ECONOMY

Smuggled cigarettes take up 15 pct of market

The sale of contraband cigarettes in Greece has grown considerably, estimated at some 3.5 billion euros per year for 2010 and 2011, an amount which corresponds to about 15 percent of the legal market, according to Spyros Flengas, the head of the Association of Hellenic Tobacco Industries.

In a bid to combat the phenomenon that deprives the state of millions of euros in tax revenues and tobacco firms of a significant amount of income, the Papastratos tobacco company has offered to deliver special seminars for police officers that investigate cigarette smuggling, as well as provide special equipment that can detect illegal cargoes, as part of an agreement with the Public Order Ministry.

Flengas says that the World Health Organization?s protocol aimed at the ellimination of the illicit trade in tobacco products, to be completed by the end of 2012, provides for the industry to establish a global tracking and tracing system for its products within three years from the signing of the protocol. The marking of the products will have to reveal the authenticity of the tobacco product, its production date, the machine that has produced it and the identity of its first recipient.

Prior to the onset of the financial crisis in Greece the contraband cigarette market accounted for just 3 percent of sales, given that legally sold products were relatively cheap. However economic developments have led to consumers turning increasingly to illegal products while the legal market declines at an alarming pace.

The domestic tobacco industry estimates that the legal market has shrunk in the two years from January 2010 to December 2011 by a total of 25 percent, while the first couple of months of 2012 saw an additional drop of about 10 percent, despite a significant decline in the price of expensive legal products, averaging about 12.5 percent, that applied for the first time in December 2011. State revenues from cigarette taxation amounted to 3.6 billion euros in 2011.

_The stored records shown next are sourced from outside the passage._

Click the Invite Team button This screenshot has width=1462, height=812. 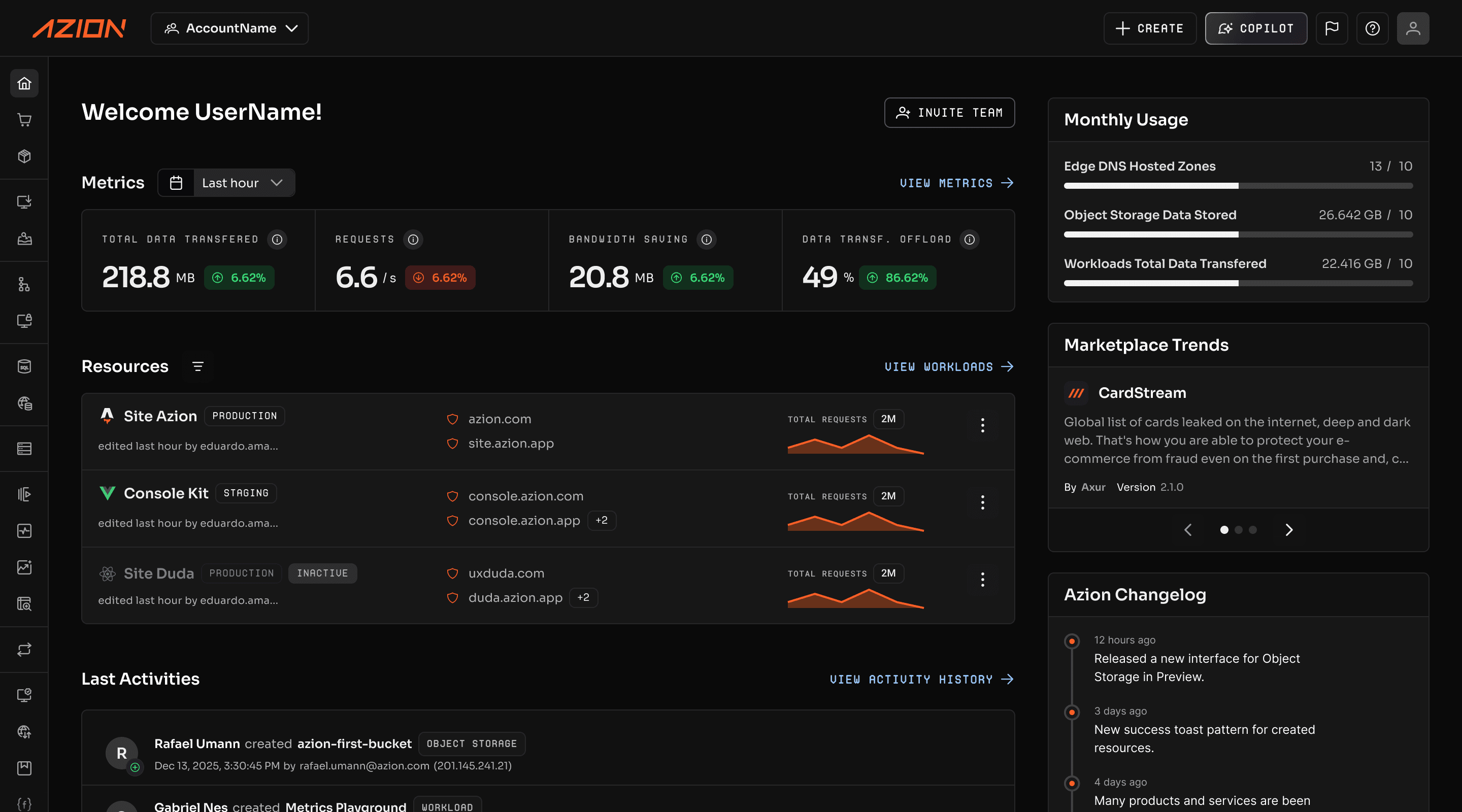(949, 113)
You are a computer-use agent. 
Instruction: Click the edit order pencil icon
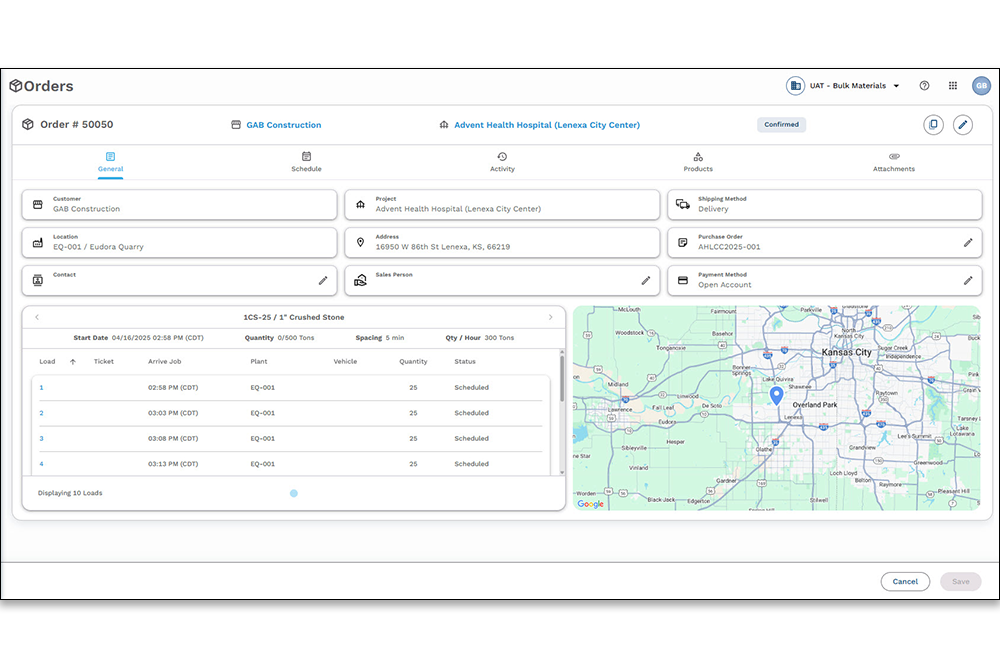click(x=962, y=125)
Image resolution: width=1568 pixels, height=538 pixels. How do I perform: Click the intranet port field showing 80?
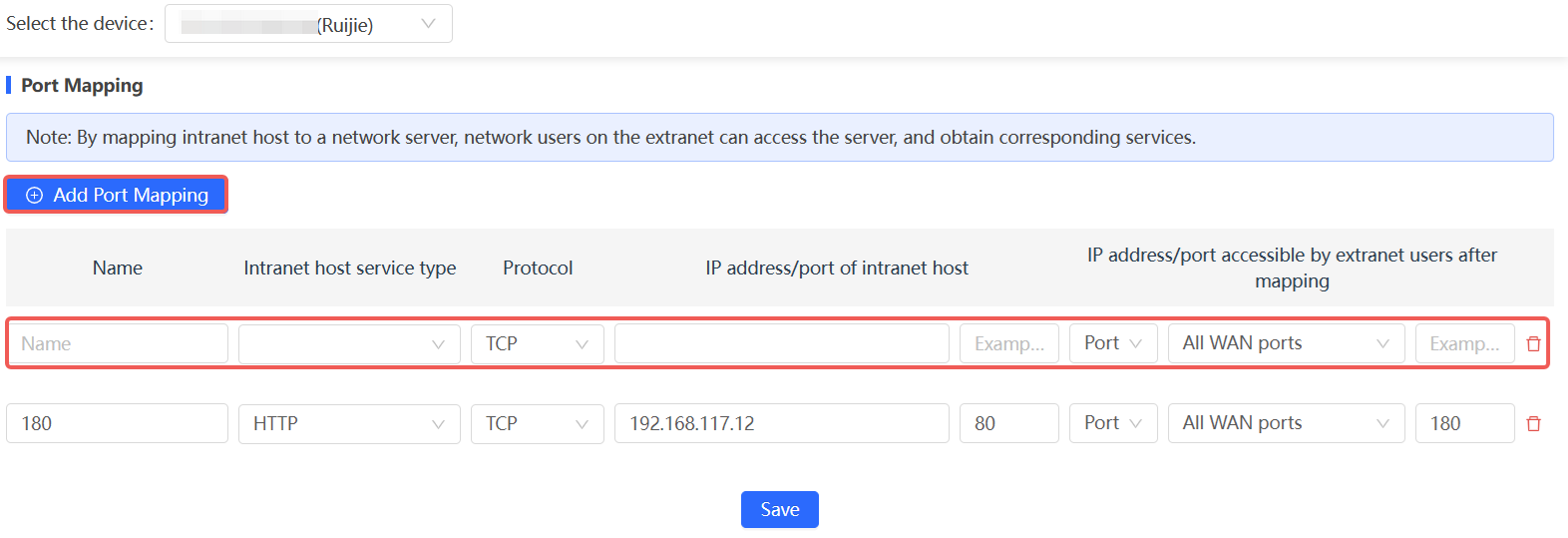click(x=1008, y=423)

Tobacco industry officials are telling Kathimerini that cigarette smuggling has spun out of control and is threatening the very viability of tobacco companies.

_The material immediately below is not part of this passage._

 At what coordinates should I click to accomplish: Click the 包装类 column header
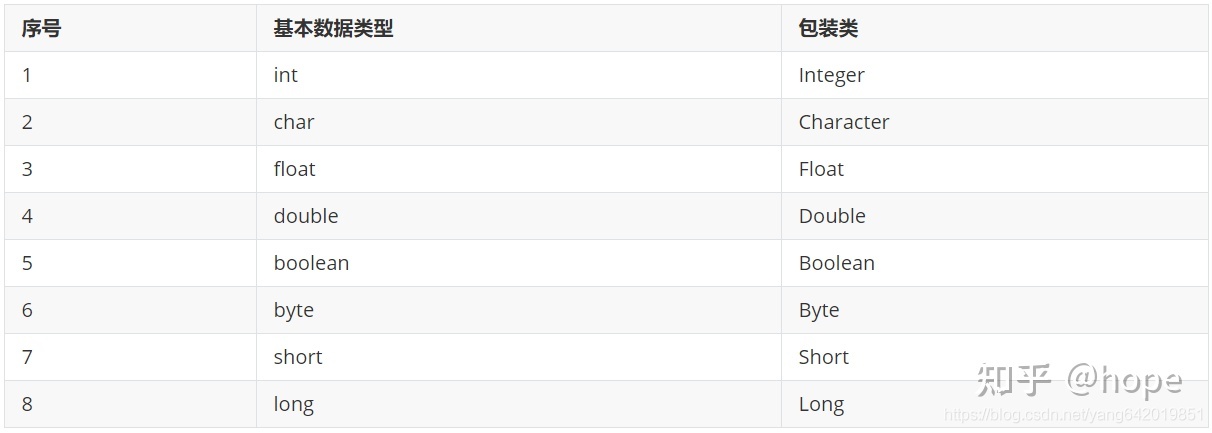click(x=828, y=29)
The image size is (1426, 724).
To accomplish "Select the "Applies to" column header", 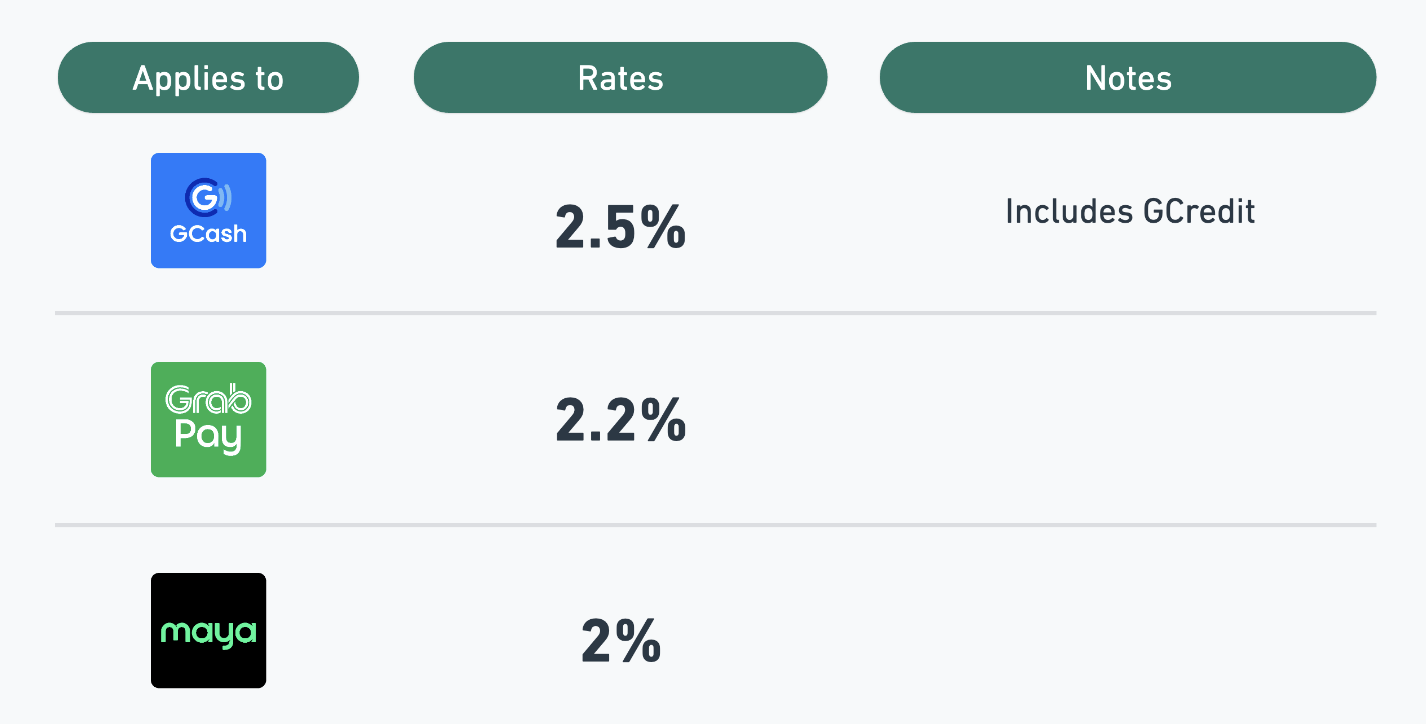I will pos(208,78).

Yet consumers? swing in favor of low-cost tobacco products is not only down to the economic crisis, but also due to high taxation. This has led to huge price hikes that have seen expensive brands of cigarette soar from 3.20 euros per pack to 4 euros within just 12 months. Some 84 percent of that price concerns the special consumption tax and value-added tax, a rate that is considered one of the highest in the European Union, where the average tax rate is at 75 percent.